[Target pointing data]
----

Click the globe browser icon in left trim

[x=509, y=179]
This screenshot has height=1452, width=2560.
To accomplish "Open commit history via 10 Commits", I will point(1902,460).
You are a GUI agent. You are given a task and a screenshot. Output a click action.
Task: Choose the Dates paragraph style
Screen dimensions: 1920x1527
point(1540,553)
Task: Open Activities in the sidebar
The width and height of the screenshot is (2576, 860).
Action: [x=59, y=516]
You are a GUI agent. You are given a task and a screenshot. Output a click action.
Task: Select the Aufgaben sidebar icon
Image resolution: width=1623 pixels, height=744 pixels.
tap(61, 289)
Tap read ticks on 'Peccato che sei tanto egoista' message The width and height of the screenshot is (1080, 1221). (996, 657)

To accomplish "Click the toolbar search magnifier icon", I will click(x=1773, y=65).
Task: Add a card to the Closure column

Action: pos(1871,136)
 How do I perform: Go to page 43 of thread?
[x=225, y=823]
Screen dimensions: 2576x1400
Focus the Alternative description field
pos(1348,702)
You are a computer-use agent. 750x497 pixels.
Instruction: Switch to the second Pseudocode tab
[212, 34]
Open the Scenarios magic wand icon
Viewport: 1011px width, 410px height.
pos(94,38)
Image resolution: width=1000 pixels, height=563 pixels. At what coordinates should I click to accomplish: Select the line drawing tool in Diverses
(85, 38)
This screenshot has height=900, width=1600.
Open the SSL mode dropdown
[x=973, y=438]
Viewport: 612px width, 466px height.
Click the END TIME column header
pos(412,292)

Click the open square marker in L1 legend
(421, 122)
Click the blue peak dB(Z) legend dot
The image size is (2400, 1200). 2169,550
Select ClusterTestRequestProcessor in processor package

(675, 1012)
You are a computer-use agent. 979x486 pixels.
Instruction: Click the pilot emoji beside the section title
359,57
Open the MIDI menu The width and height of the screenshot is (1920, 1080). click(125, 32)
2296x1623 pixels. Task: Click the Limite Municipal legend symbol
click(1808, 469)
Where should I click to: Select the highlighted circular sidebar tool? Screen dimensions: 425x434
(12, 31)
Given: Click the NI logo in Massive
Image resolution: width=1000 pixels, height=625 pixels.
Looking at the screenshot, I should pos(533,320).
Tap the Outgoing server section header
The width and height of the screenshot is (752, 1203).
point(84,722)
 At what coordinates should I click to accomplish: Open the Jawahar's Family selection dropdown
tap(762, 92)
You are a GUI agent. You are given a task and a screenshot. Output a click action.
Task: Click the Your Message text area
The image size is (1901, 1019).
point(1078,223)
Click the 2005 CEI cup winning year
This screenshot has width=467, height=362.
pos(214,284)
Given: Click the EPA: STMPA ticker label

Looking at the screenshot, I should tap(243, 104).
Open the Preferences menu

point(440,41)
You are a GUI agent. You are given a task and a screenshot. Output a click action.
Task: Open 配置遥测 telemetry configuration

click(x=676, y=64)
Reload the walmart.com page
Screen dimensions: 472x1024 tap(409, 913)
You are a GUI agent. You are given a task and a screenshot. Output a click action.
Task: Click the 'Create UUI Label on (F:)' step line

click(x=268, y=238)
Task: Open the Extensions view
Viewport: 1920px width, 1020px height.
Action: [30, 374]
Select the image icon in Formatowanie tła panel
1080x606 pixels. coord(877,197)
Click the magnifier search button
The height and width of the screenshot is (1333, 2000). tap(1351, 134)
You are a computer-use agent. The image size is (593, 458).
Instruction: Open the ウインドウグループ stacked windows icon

----

GIVEN TASK: Copy out the lines verbatim, starting at the line containing "You are a computer-use agent. The" and ending at the last line of the rows above.

EXERCISE ANSWER:
You are a computer-use agent. The image size is (593, 458).
Instruction: Open the ウインドウグループ stacked windows icon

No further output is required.